I was having brunch with a friend when she mentioned Mad Max: Fury Road. Memory is a funny thing. I was able to rattle off all the previous films in the franchise though I remember little about them other than Mel Gibson before his beautiful blue eyes were overshadowed by his ugly soul: Mad Max, Mad Max: Road Warrior and Mad Max Beyond Thunderdome. I was not aware of the release date for Mad Max: Fury Road, but the favorable buzz was enough for me to head to the theaters. It is uncommon for there to be a sequel thirty years after the previous installment and with a new actor playing the titular character. It is even more unusual for such a sequel to be successful. It is downright inconceivable that such a successful sequel could have meaning beneath the mayhem.
If you don’t like violence, don’t see Mad Max: Fury Road, but if you are going to see it, see it in the theaters on a big screen. The action is relentless so whenever the action stops, people stop moving and everything is quiet except for dialogue, it creates a piercing experience that could not possibly be recreated if you are distracted at home or can pause and restart the film.

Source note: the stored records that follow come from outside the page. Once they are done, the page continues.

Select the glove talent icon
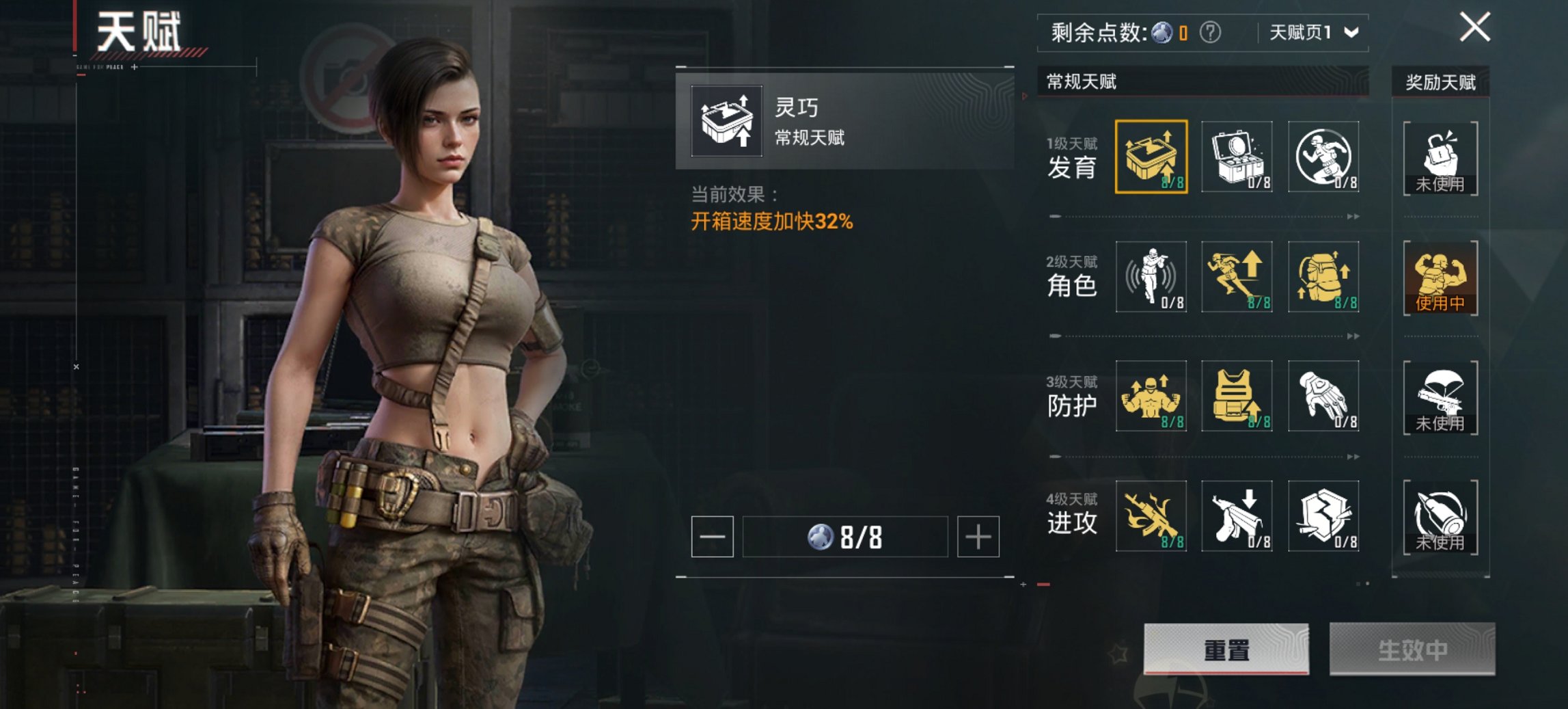This screenshot has width=1568, height=709. point(1323,396)
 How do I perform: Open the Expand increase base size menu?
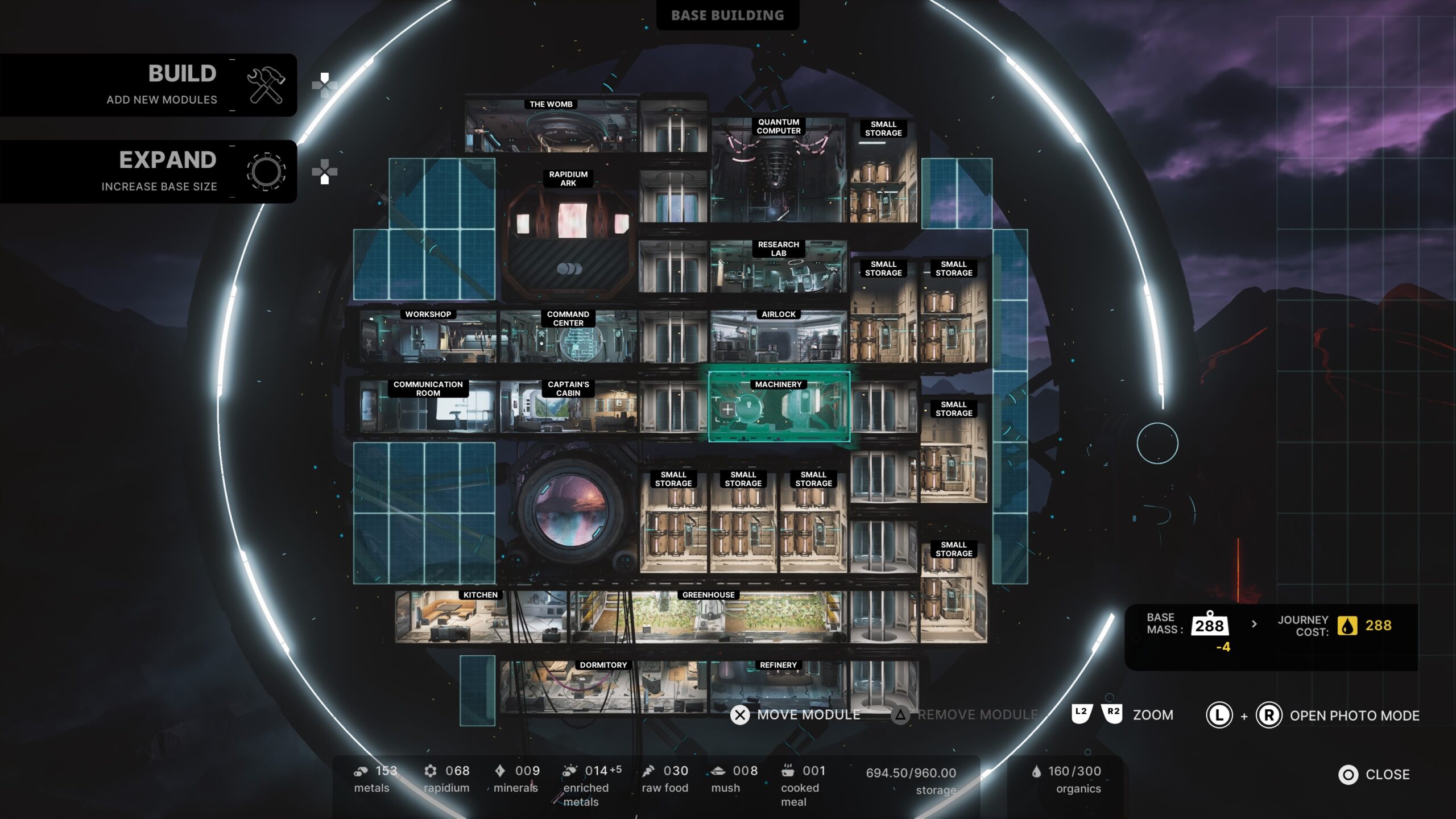pos(149,171)
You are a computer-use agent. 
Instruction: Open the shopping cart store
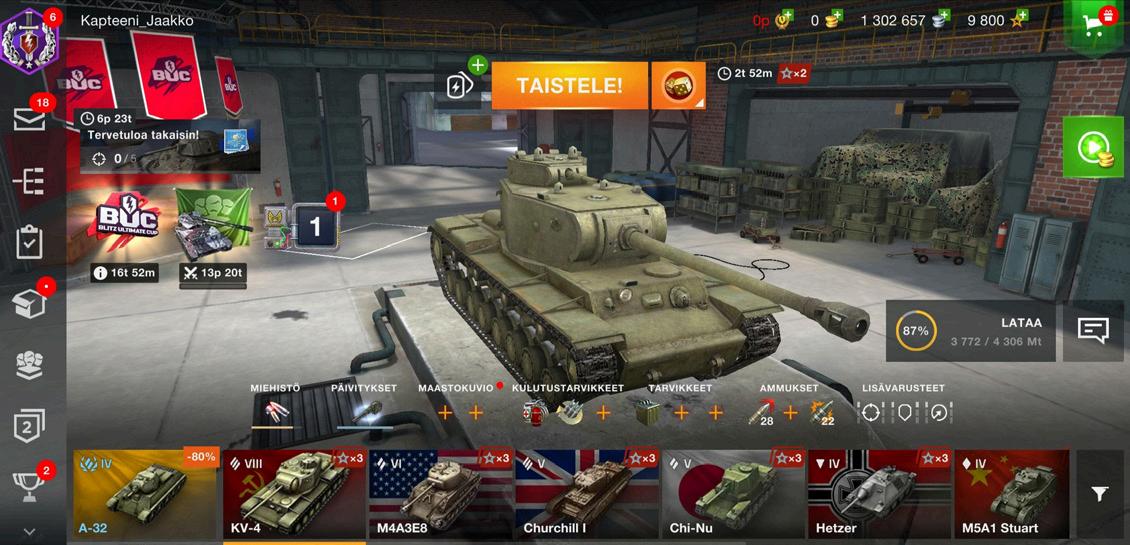[x=1096, y=23]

The dialogue and situations are surreal, and it took me some time to get acclimated to this world, which I liked in Serenity and Firefly, but was comparatively easier in Whedon’s world.

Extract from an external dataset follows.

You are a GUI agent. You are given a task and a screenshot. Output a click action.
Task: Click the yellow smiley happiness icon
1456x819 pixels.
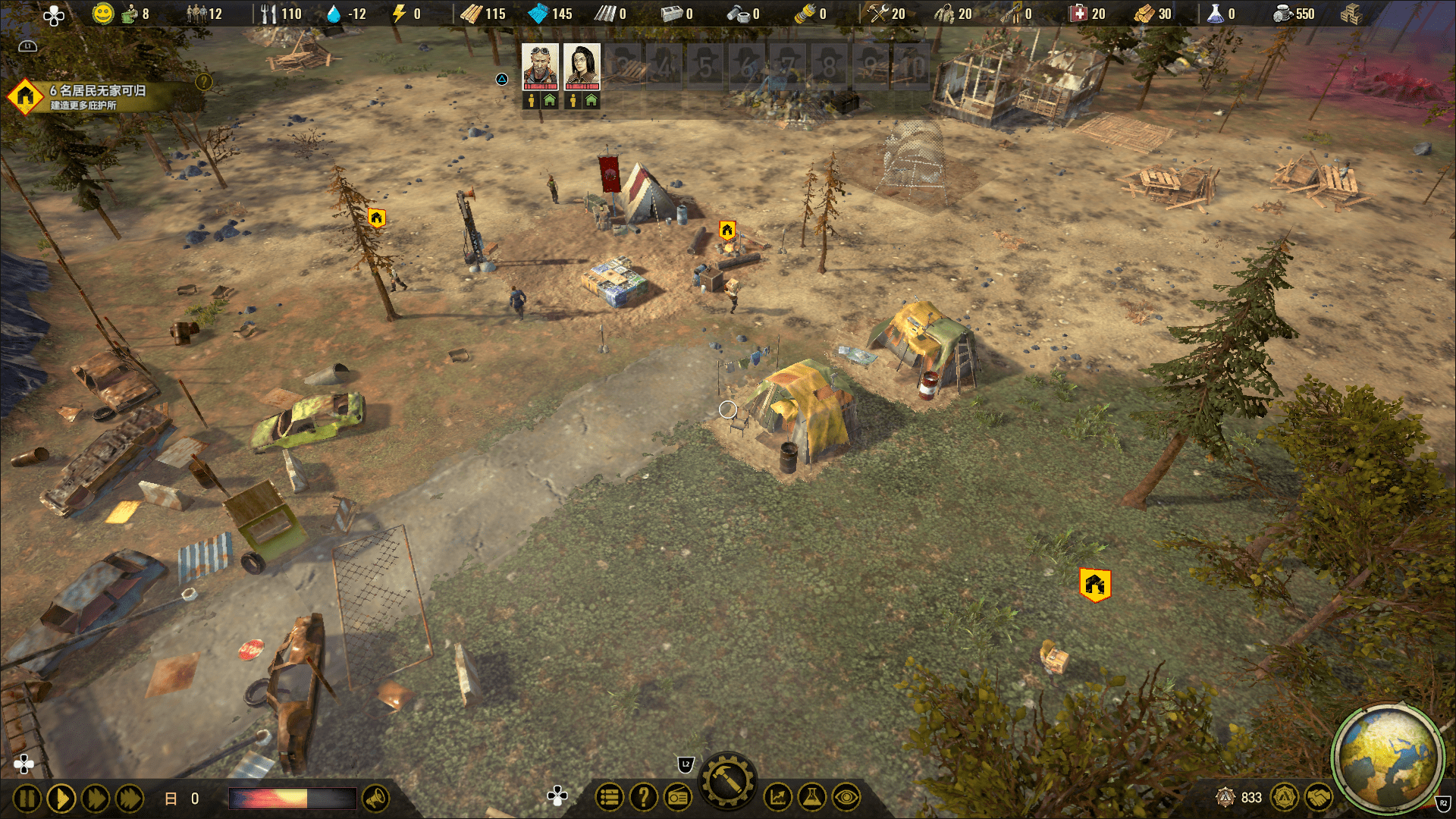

Mad Max: Fury Road unfolds in a nuclear (that seems new) post-apocalyptic dystopian world. The titular character gets sucked into a fascist society where men are brainwashed to sacrifice their lives for the state with dreams of an afterlife and many women are used as breeding cows to produce more men and milk. People are chided for their “dependence” on water, and oil and vehicles are glorified. I usually hate endless car chase scenes, but visually Mad Max: Fury Road is like a nightmarish, rock and roll Cirque du Soleil performance set in the desert.
No one can accuse George Miller of being subtle or boring, but his message needs to be clear since apparently it is still needed today: people are not property for you to use as you see fit. Men should not just live to die for you. Women should not live just to be pregnant for you. Babies are not your property. They are not here solely to benefit you against others’ will. That is not life or survival.
George Miller has managed to do what Charlize Theron has failed to do in previous movies such as Æon Flux and Hancock: make her a successful action hero. Despite the title, her character dominates the plot, which is virtually unheard of considering that usually titular characters do that. The ending is completely surprising given the narrative’s momentum during the first two thirds of the film, but seems to suggest something brave about confronting past traumas and healing the world. Mad Max is still insane, but also a relic of civilization: a true man with noble priorities such as sacrifice and strength in the service of others who need him. Miller’s dystopian world provides us with an encouraging model of a society where men and women decide to work with each other. Mad Max passes the Rorschach test and answers the rhetorical question of what to expect if you see a naked woman in the middle the street: if you see a scantily clad woman in the desert, you should want to drink water and not think of rape.